> [Written request] Copy the rows that follow word for word, keeping every line as it appears.

> [Materials provided]

☆ ☆ ☆

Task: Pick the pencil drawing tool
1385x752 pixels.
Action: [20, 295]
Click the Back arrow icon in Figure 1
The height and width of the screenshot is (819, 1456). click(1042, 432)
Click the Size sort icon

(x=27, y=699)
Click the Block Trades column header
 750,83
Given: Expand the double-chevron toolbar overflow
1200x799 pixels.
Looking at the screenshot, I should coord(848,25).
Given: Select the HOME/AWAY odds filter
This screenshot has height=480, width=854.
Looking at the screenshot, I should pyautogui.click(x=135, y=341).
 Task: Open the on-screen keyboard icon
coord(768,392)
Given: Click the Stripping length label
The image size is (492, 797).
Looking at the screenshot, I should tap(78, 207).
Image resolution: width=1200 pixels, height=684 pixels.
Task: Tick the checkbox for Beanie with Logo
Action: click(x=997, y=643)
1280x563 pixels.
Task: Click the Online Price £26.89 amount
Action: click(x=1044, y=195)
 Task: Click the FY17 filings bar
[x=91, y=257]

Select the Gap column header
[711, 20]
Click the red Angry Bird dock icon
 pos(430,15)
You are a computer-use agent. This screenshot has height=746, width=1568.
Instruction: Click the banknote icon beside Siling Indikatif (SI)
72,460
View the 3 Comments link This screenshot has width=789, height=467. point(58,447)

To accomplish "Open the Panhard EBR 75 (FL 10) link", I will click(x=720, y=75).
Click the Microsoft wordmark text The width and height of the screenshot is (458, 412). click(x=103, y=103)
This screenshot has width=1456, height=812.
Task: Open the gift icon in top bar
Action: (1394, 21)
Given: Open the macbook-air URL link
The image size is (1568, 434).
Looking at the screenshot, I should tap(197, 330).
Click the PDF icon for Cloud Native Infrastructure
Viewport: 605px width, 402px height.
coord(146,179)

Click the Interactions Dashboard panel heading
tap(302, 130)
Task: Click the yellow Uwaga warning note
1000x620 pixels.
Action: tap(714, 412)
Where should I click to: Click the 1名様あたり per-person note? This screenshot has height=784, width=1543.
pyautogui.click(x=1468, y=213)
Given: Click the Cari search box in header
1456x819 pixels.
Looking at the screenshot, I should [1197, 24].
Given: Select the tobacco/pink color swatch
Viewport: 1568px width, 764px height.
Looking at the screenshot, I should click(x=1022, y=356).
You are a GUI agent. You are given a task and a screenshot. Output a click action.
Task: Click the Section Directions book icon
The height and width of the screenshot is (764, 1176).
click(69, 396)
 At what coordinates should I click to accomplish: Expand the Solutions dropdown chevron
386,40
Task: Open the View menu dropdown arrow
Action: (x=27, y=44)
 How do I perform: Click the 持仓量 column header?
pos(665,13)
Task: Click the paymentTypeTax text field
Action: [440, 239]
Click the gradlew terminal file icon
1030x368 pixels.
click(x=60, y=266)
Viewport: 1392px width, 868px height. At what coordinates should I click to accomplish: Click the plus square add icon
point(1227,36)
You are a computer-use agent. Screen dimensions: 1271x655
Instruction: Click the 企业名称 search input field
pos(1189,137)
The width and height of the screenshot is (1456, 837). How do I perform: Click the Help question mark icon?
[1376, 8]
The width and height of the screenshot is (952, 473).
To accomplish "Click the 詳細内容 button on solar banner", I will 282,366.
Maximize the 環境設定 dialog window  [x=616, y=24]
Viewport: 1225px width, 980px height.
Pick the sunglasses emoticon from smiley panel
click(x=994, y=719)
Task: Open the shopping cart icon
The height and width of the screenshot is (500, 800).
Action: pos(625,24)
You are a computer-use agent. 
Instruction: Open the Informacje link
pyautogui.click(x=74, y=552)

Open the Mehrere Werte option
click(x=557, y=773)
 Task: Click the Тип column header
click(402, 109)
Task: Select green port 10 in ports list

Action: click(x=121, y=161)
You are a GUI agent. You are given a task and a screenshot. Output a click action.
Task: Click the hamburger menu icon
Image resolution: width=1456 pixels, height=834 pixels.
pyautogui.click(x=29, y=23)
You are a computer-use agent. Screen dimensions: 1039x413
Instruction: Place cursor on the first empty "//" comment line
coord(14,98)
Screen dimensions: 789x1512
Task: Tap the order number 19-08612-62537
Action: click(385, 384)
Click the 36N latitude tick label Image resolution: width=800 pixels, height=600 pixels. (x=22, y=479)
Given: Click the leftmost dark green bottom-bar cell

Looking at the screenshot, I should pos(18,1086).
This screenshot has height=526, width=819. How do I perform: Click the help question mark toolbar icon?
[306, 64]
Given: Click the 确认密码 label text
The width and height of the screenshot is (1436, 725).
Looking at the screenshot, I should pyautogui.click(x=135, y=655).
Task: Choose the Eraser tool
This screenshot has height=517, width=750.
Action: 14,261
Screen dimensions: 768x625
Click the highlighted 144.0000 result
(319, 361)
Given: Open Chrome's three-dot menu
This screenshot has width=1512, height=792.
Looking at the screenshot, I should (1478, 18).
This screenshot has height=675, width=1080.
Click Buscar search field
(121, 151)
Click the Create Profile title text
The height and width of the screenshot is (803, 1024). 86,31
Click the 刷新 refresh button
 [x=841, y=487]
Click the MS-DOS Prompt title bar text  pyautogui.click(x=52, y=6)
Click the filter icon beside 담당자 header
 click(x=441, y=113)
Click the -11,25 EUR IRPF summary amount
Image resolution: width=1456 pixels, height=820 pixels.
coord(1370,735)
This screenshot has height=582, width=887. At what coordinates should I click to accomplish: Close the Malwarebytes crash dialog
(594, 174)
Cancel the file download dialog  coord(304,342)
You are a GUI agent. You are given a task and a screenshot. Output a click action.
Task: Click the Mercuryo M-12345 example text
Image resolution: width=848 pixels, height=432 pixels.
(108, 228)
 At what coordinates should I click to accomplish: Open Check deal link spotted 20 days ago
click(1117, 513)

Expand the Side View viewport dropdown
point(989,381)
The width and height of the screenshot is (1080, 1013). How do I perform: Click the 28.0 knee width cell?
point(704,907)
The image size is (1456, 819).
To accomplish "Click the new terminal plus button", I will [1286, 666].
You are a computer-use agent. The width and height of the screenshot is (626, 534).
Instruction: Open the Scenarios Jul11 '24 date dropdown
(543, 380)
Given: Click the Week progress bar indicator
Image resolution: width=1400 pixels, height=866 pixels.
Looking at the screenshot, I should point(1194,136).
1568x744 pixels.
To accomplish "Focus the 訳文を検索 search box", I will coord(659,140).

☆ ☆ ☆

> [Correct output]
Task: Pick the pencil drawing tool
1385x752 pixels.
Action: [20, 295]
Click the Back arrow icon in Figure 1
The height and width of the screenshot is (819, 1456). click(1042, 432)
Click the Size sort icon

(x=27, y=699)
Click the Block Trades column header
 750,83
Given: Expand the double-chevron toolbar overflow
1200x799 pixels.
Looking at the screenshot, I should coord(848,25).
Given: Select the HOME/AWAY odds filter
This screenshot has height=480, width=854.
Looking at the screenshot, I should pyautogui.click(x=135, y=341).
 Task: Open the on-screen keyboard icon
coord(768,392)
Given: Click the Stripping length label
The image size is (492, 797).
Looking at the screenshot, I should tap(78, 207).
Image resolution: width=1200 pixels, height=684 pixels.
Task: Tick the checkbox for Beanie with Logo
Action: click(x=997, y=643)
1280x563 pixels.
Task: Click the Online Price £26.89 amount
Action: click(x=1044, y=195)
 Task: Click the FY17 filings bar
[x=91, y=257]

Select the Gap column header
[711, 20]
Click the red Angry Bird dock icon
 pos(430,15)
You are a computer-use agent. This screenshot has height=746, width=1568.
Instruction: Click the banknote icon beside Siling Indikatif (SI)
72,460
View the 3 Comments link This screenshot has width=789, height=467. point(58,447)

To accomplish "Open the Panhard EBR 75 (FL 10) link", I will click(x=720, y=75).
Click the Microsoft wordmark text The width and height of the screenshot is (458, 412). click(x=103, y=103)
This screenshot has width=1456, height=812.
Task: Open the gift icon in top bar
Action: (1394, 21)
Given: Open the macbook-air URL link
The image size is (1568, 434).
Looking at the screenshot, I should tap(197, 330).
Click the PDF icon for Cloud Native Infrastructure
Viewport: 605px width, 402px height.
coord(146,179)

Click the Interactions Dashboard panel heading
tap(302, 130)
Task: Click the yellow Uwaga warning note
1000x620 pixels.
Action: tap(714, 412)
Where should I click to: Click the 1名様あたり per-person note? This screenshot has height=784, width=1543.
pyautogui.click(x=1468, y=213)
Given: Click the Cari search box in header
1456x819 pixels.
Looking at the screenshot, I should [1197, 24].
Given: Select the tobacco/pink color swatch
Viewport: 1568px width, 764px height.
Looking at the screenshot, I should click(x=1022, y=356).
You are a GUI agent. You are given a task and a screenshot. Output a click action.
Task: Click the Section Directions book icon
The height and width of the screenshot is (764, 1176).
click(69, 396)
 At what coordinates should I click to accomplish: Expand the Solutions dropdown chevron
386,40
Task: Open the View menu dropdown arrow
Action: (x=27, y=44)
 How do I perform: Click the 持仓量 column header?
pos(665,13)
Task: Click the paymentTypeTax text field
Action: [440, 239]
Click the gradlew terminal file icon
1030x368 pixels.
click(x=60, y=266)
Viewport: 1392px width, 868px height. At what coordinates should I click to accomplish: Click the plus square add icon
point(1227,36)
You are a computer-use agent. Screen dimensions: 1271x655
Instruction: Click the 企业名称 search input field
pos(1189,137)
The width and height of the screenshot is (1456, 837). How do I perform: Click the Help question mark icon?
[1376, 8]
The width and height of the screenshot is (952, 473).
To accomplish "Click the 詳細内容 button on solar banner", I will 282,366.
Maximize the 環境設定 dialog window  [x=616, y=24]
Viewport: 1225px width, 980px height.
Pick the sunglasses emoticon from smiley panel
click(x=994, y=719)
Task: Open the shopping cart icon
The height and width of the screenshot is (500, 800).
Action: pos(625,24)
You are a computer-use agent. 
Instruction: Open the Informacje link
pyautogui.click(x=74, y=552)

Open the Mehrere Werte option
click(x=557, y=773)
 Task: Click the Тип column header
click(402, 109)
Task: Select green port 10 in ports list

Action: click(x=121, y=161)
You are a GUI agent. You are given a task and a screenshot. Output a click action.
Task: Click the hamburger menu icon
Image resolution: width=1456 pixels, height=834 pixels.
pyautogui.click(x=29, y=23)
You are a computer-use agent. Screen dimensions: 1039x413
Instruction: Place cursor on the first empty "//" comment line
coord(14,98)
Screen dimensions: 789x1512
Task: Tap the order number 19-08612-62537
Action: click(385, 384)
Click the 36N latitude tick label Image resolution: width=800 pixels, height=600 pixels. (x=22, y=479)
Given: Click the leftmost dark green bottom-bar cell

Looking at the screenshot, I should pos(18,1086).
This screenshot has height=526, width=819. How do I perform: Click the help question mark toolbar icon?
[306, 64]
Given: Click the 确认密码 label text
The width and height of the screenshot is (1436, 725).
Looking at the screenshot, I should pyautogui.click(x=135, y=655).
Task: Choose the Eraser tool
This screenshot has height=517, width=750.
Action: 14,261
Screen dimensions: 768x625
Click the highlighted 144.0000 result
(319, 361)
Given: Open Chrome's three-dot menu
This screenshot has width=1512, height=792.
Looking at the screenshot, I should (1478, 18).
This screenshot has height=675, width=1080.
Click Buscar search field
(121, 151)
Click the Create Profile title text
The height and width of the screenshot is (803, 1024). 86,31
Click the 刷新 refresh button
 [x=841, y=487]
Click the MS-DOS Prompt title bar text  pyautogui.click(x=52, y=6)
Click the filter icon beside 담당자 header
 click(x=441, y=113)
Click the -11,25 EUR IRPF summary amount
Image resolution: width=1456 pixels, height=820 pixels.
coord(1370,735)
This screenshot has height=582, width=887. At what coordinates should I click to accomplish: Close the Malwarebytes crash dialog
(594, 174)
Cancel the file download dialog  coord(304,342)
You are a GUI agent. You are given a task and a screenshot. Output a click action.
Task: Click the Mercuryo M-12345 example text
Image resolution: width=848 pixels, height=432 pixels.
(108, 228)
 At what coordinates should I click to accomplish: Open Check deal link spotted 20 days ago
click(1117, 513)

Expand the Side View viewport dropdown
point(989,381)
The width and height of the screenshot is (1080, 1013). How do I perform: Click the 28.0 knee width cell?
point(704,907)
The image size is (1456, 819).
To accomplish "Click the new terminal plus button", I will [1286, 666].
You are a computer-use agent. The width and height of the screenshot is (626, 534).
Instruction: Open the Scenarios Jul11 '24 date dropdown
(543, 380)
Given: Click the Week progress bar indicator
Image resolution: width=1400 pixels, height=866 pixels.
Looking at the screenshot, I should point(1194,136).
1568x744 pixels.
To accomplish "Focus the 訳文を検索 search box", I will coord(659,140).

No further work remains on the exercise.